*EXTRAIT DU DOCUMENT*.
□ □ □ □

L’Hôtel de Ville est envahi, et l’un des Électeurs, Legrand, ne le débarrasse des hordes qui y font un vacarme infernal qu’en ordonnant d’y porter six barils de poudre et en menaçant de faire sauter le monument si on ne se retire.
Pendant la nuit du 13 au 14 juillet, les boutiques, des boulangers et les échoppes des marchands de vins sont mises au pillage.
L’excellent abbé Morellet, l’un des encyclopédistes, et que nous avons vu embastillé sous Louis XV, écrit :

Je passai à mes fenêtres, dans la rue Saint-Honoré, une grande partie de la nuit du 13 au 14 à voir des hommes de la plus vile populace, armés de fusils, de broches, de piques, se faisant ouvrir les portes des maisons, se faisant donner à boire, à manger, de l’argent, des armes.

Mathieu Dumas peint également, dans ses Souvenirs, ces vagabonds déguenillés, plusieurs presque nus, d’une physionomie effrayante.
Pendant ces deux jours et ces deux nuits, écrit Bailly, Paris courut le risque d’être pillé et ne fut sauvé des bandits que par la garde nationale.
L’allure de ces bandits et l’œuvre de la garde nationale sont décrites dans une curieuse lettre d’un Anglais, le docteur Rigby, à sa femme.

Il était nécessaire non seulement de donner des armes à ceux en lesquels on pouvait avoir confiance, mais de désarmer ceux dont on ne pouvait attendre que peu de protection et qui pouvaient devenir une cause de désordre et de malheur. Pour cela il fallait beaucoup d’adresse.
De bonne heure, dans l’après-dînée, nous commençâmes d’apercevoir parmi les gros rassemblements de peuple, où l’on voyait des signes d’irritation qui bientôt eussent dégénéré en excès, çà et là, un homme de bonne mine, portant fusil, avec un air martial. Le nombre de ces derniers alla augmentant peu à peu ; leur intention était évidemment d’apaiser et de désarmer à la fois les bandes irrégulières.
Ils eurent accompli leur tâche, pour la plus grande partie, avant le soir. Alors les citoyens régulièrement armés occupèrent presque exclusivement les rues ; ils étaient divisés en plusieurs sections, les uns montant la garde sur certains points, les autres faisant des patrouilles, tous sous la conduite de chefs.
Quand vînt la nuit, on n’aperçut plus que bien peu de ceux qui s’étaient armés la veille au soir. D’aucuns, cependant, avaient refusé de rendre leurs armes, et, durant la nuit, on vit combien les craintes qu’ils avaient inspirées étaient fondées, car ils se mirent à piller. Mais il était trop tard pour le faire impunément. On les découvrit, on les saisit, et nous apprîmes le lendemain matin que plusieurs de ces misérables, pris sur le fait, avaient été exécutés.

La répression des bourgeois fut même énergique. On pendait les brigands çà et là aux lanternes, et, pendus, on les achevait à coups de fusil.
L’auteur de l’Histoire authentique, qui a laissé la meilleure relation contemporaine de la prise de la Bastille, dit avec raison :

L’émeute commença le 12 juillet au soir.

□ □ □ □

*DONNÉES RECUEILLIES*.

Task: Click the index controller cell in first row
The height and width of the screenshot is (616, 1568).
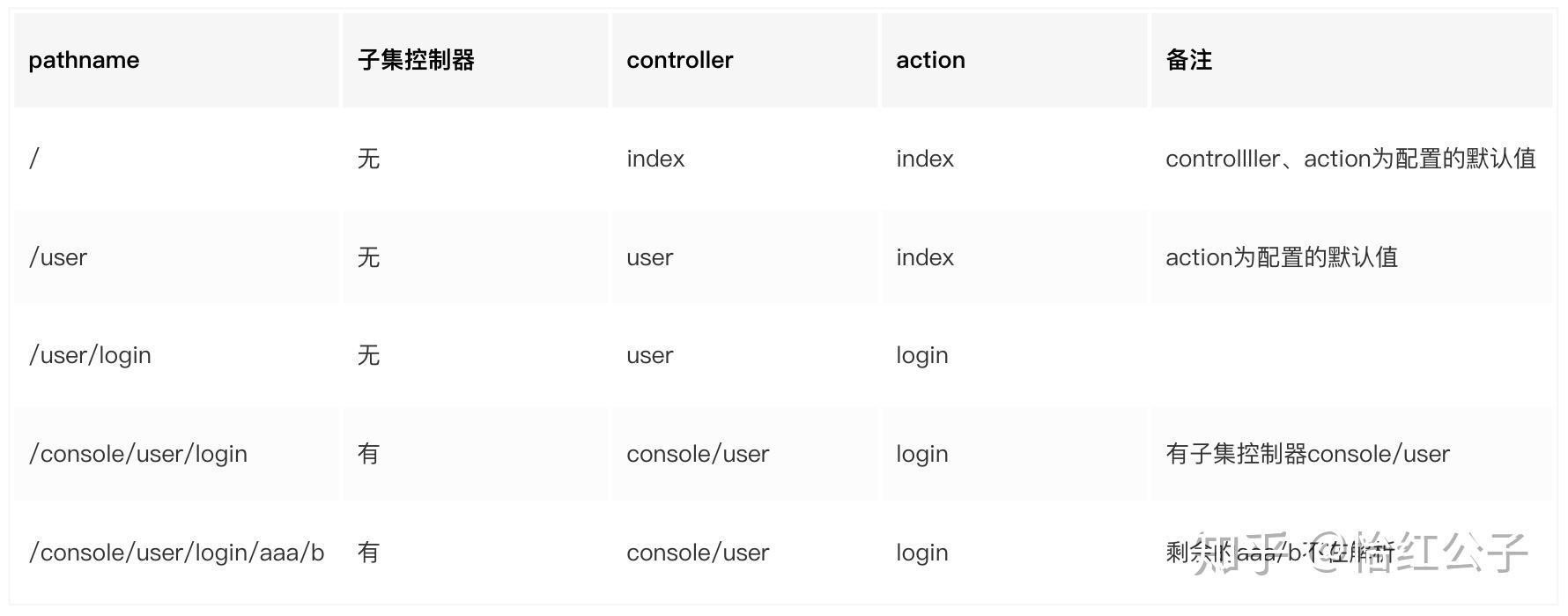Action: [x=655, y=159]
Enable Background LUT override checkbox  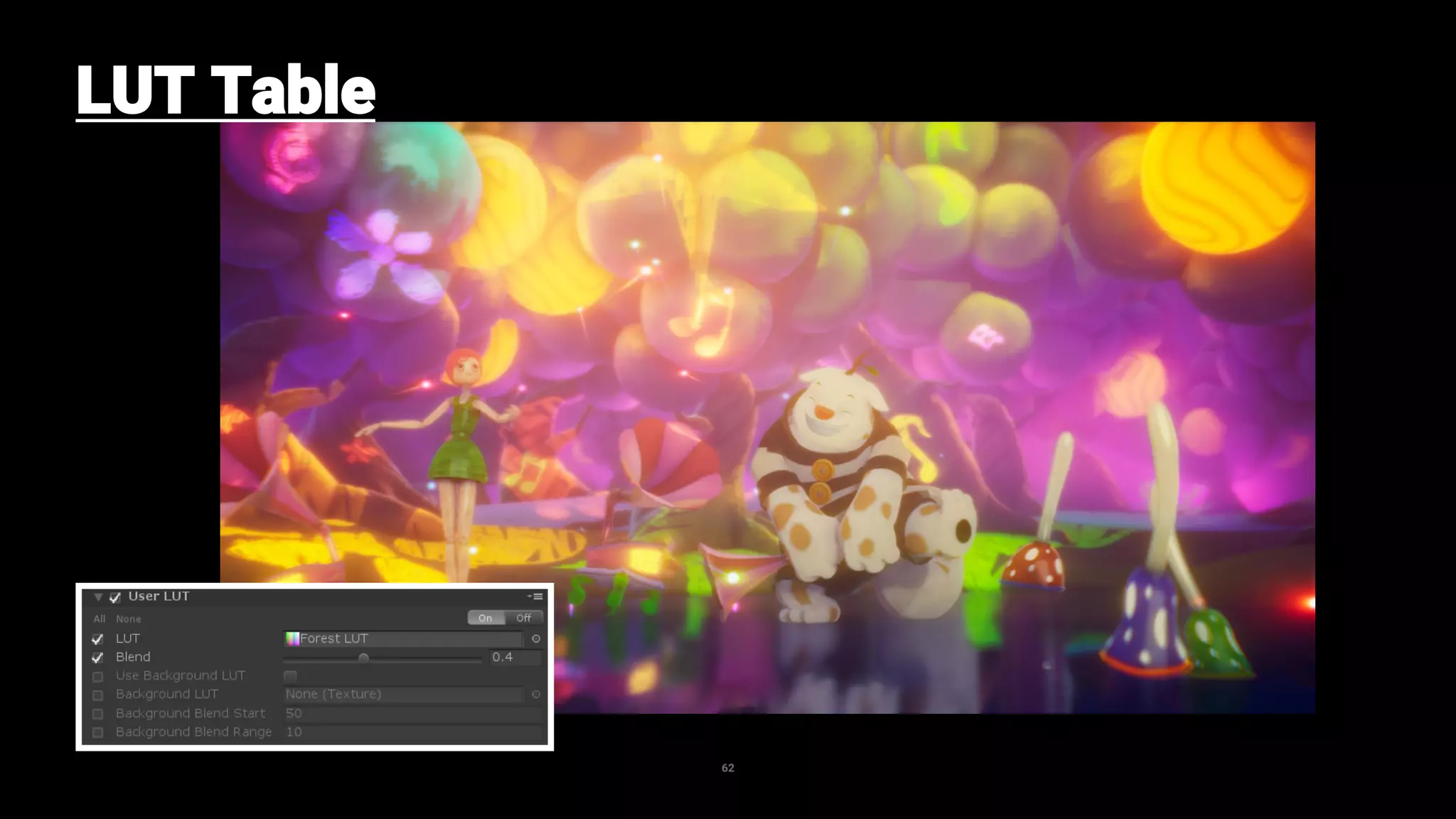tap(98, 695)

□ □ □ □

*CONSIGNES ET EXIGENCES*. Transcrivez le passage de l'extrait du document qui débute par « L’Hôtel de Ville » et se poursuit jusqu'à « d’une physionomie effrayante. ».

*SOLUTION RÉDIGÉE*.
L’Hôtel de Ville est envahi, et l’un des Électeurs, Legrand, ne le débarrasse des hordes qui y font un vacarme infernal qu’en ordonnant d’y porter six barils de poudre et en menaçant de faire sauter le monument si on ne se retire.
Pendant la nuit du 13 au 14 juillet, les boutiques, des boulangers et les échoppes des marchands de vins sont mises au pillage.
L’excellent abbé Morellet, l’un des encyclopédistes, et que nous avons vu embastillé sous Louis XV, écrit :

Je passai à mes fenêtres, dans la rue Saint-Honoré, une grande partie de la nuit du 13 au 14 à voir des hommes de la plus vile populace, armés de fusils, de broches, de piques, se faisant ouvrir les portes des maisons, se faisant donner à boire, à manger, de l’argent, des armes.

Mathieu Dumas peint également, dans ses Souvenirs, ces vagabonds déguenillés, plusieurs presque nus, d’une physionomie effrayante.